12 DE OCTUBRE: NADA QUE FESTEJAR, TODO POR LO QUE LUCHAR

NACIONALES (realidades, por redacción) En Paraguay, como en todo el continente, el 12 de octubre no representa una celebración, sino una herida abierta. Es la fecha que marca el inicio del genocidio colonial, el despojo de tierras, la imposición cultural y la violencia sistemática contra los pueblos indígenas. Por eso, desde la Articulación Nacional Indígena por una Vida Digna (ANIVID), se alza una voz clara: nada que festejar, mucho que resistir.

Este año, el pronunciamiento de la ANIVID reafirma la lucha de las comunidades indígenas por el reconocimiento de sus derechos fundamentales.

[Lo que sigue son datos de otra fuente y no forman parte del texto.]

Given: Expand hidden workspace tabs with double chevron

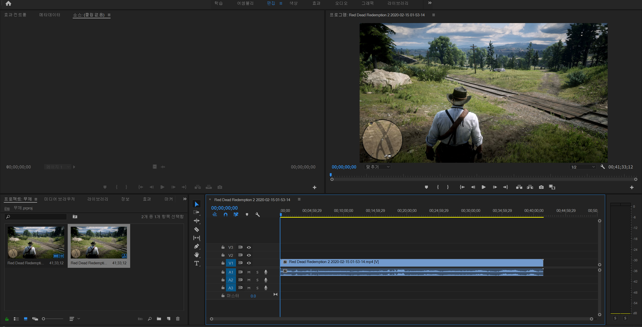Looking at the screenshot, I should 430,3.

En un contexto de desalojos forzosos, criminalización, hambre y racismo, los pueblos originarios de Paraguay siguen enfrentando desafíos estructurales que amenazan su existencia y dignidad.

Entre sus principales reclamos se destacan:

  • La restitución de tierras ancestrales y un presupuesto ampliado para su adquisición.
  • El cese inmediato de los desalojos violentos, que despojan a comunidades enteras de su hábitat tradicional.
  • La reinstalación de la sede central del INDI, actualmente en proceso de reversión gracias a la presión organizada desde el 22 de septiembre.
  • La creación de una mesa de trabajo interinstitucional que garantice el diálogo y la participación real de los pueblos indígenas en las decisiones que los afectan.

Este 12 de octubre, lejos de los discursos oficiales que aún celebran el “descubrimiento”, las comunidades indígenas de Paraguay se declaran en Asamblea Permanente. No abandonarán la lucha por el Buen Vivir, un modelo de vida que respeta la tierra, la cultura y la justicia social.

¿Qué podemos hacer como sociedad?

  • Escuchar y amplificar sus voces, compartiendo sus comunicados y demandas.
  • Exigir a las autoridades políticas el cumplimiento de sus compromisos con los pueblos indígenas.
  • Reconocer la historia real, aquella que no se enseña en los libros, pero que vive en la memoria de quienes fueron silenciados.
  • Acompañar las movilizaciones pacíficas, respetando su autonomía y apoyando sus causas.

El 12 de octubre no es una fiesta. Es un llamado a la memoria, a la empatía y a la acción. Porque la resistencia indígena no es del pasado: es presente, es urgente, y es de todos.